もちろん子どもの頃読んでもらっていたし、本をすごく大切にしていたことも覚えている。それに、僕も子どもたちに読んであげていたからね。あと、プーさんではなかったけど、やっぱり僕自身もくまのぬいぐるみを持っていたんだ。関節が変な動きをするぬいぐるみだったんだけど、今作で長い時間プーさんと一緒に時間を過ごしたことで、あの古いくまの記憶がよみがえってきたよ。
――クリストファー・ロビンは家族のために一生懸命働きますが、皮肉なことにそれが家族との距離を広げることになる──。日本人は勤勉なので、身につまされる人が多いと思います。大人にこそ観てほしい作品だと思いました。
それは嬉しいね。実は、僕も今作が大好きすぎて、今まで出演してきた作品の中でも一番多く観ているんだ。まず、LAのプレミアで大人だらけの観客の中で観たのが最初。次に、16歳の次女と一緒にNYのプレミアで観たんだけれど、そこでは子どもももちろんいたけれど、どちらかというと大人の方が多かった。そのあと、下の娘たちとLAの劇場に行ってもう一度観たときは、昼間の上映だったから子どもだらけだった。色々な場所と環境の中で観たわけだけれど、年齢を問わずみんなすごく楽しんでくれていた。
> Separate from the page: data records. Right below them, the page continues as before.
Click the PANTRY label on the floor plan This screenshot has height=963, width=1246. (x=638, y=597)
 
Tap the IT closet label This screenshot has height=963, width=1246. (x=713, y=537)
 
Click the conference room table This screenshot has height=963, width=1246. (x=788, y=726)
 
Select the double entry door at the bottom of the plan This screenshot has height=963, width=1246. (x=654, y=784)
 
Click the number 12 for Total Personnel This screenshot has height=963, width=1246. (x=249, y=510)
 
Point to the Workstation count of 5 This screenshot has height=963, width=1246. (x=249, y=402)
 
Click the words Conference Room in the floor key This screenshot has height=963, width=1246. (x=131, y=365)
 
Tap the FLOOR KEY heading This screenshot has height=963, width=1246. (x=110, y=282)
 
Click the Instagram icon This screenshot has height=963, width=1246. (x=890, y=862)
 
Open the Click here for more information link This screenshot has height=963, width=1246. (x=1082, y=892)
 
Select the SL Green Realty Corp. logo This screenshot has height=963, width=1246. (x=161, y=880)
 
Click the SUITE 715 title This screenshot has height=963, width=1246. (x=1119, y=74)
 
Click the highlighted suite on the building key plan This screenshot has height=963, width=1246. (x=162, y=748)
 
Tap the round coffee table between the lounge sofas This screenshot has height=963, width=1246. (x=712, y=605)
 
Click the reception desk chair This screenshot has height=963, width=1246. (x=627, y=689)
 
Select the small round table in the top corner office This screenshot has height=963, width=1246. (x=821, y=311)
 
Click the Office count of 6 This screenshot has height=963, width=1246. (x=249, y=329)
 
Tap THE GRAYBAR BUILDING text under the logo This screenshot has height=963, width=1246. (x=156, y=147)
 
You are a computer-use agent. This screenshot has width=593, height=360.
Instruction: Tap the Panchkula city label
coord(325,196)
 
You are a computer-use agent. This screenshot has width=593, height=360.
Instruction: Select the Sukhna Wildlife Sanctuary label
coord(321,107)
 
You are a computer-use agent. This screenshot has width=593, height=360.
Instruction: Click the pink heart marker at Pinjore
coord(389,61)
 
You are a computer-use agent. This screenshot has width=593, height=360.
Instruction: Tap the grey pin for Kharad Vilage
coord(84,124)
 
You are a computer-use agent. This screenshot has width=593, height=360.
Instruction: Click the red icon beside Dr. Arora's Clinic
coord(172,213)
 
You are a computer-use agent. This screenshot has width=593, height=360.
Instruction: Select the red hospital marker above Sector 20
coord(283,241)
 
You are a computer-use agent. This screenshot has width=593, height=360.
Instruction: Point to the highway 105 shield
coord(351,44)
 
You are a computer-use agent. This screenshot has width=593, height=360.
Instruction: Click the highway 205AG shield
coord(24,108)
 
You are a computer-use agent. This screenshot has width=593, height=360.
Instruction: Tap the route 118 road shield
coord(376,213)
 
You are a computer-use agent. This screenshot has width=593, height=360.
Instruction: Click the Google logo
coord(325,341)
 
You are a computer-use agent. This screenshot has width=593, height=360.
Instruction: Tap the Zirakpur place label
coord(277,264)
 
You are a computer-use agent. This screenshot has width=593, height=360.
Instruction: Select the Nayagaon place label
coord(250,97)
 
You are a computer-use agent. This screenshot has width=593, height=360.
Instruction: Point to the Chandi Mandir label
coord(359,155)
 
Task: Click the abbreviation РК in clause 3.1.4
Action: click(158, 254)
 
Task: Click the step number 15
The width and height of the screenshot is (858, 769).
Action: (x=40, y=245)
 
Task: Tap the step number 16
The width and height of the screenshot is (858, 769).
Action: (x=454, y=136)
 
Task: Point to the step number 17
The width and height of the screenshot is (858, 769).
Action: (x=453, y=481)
なによりも面白かったのが、子どもたちが決まってイーヨーが話すたびにゲラゲラ笑うんだよ。実際に下の子どもたちは一度しか観てないのに、ずっとイーヨーの台詞を真似して遊んでいる。それだけ年代に関係なく響く映画に仕上がっているというのはとても嬉しいね。
「ずっとがむしゃらに働いてきたけど、最近はふと何もしないでいたいと思うことが増えたんだ」
――大人になると、子どものころに夢見ていたこととは違う空想をしたりしますが、あなたのようにすべてを手に入れた人は、どのような空想、あるいは妄想をするのですか?
仕事でも家庭のことでも、いつも妄想するのは幸せについて。自分がこうして好きな仕事をして生活できているのはとてもラッキーだと自覚しているけど、それでも常に「今以上」、「もっと」を求めてしまう。でも、「もっと」と言っても「もっと仕事をしたい」のではなく、「本当に自分が好きな仕事、気持ちをこめてできる仕事だけをしたい」ということ。それはつまり、「あまり情熱が傾けられない仕事は減らしたい」ということなんだけど。若いころからずっとがむしゃらに働いてきたけど、最近はふと何もしないでいたいと思うことが増えたんだ。
――本作でもプーが言っていますもんね。
「なにもしないことが、往々にして一番良い結果をもたらす(Doing Nothing Often Leads to the Very Best of Something.)」ってね。その通りだよ!
――最後に、初来日の感想を教えてください。
東京にはまだ2泊しかしていないけど、みんなすごく丁寧で親切だ。最高に美味しい食事もできたしね。わずかだけど街も歩いたりして、すでに大好きになっているよ。もっと日本を知るためにまた戻って来たいと思っている。そして、いつか日本列島をバイクで縦断してみたいね。
――その様子はぜひドキュメンタリーにして映像に記録してください!
分かった、考えておくよ(笑)。日本製のバイクで日本を縦断する……。考えるだけでもわくわくするね。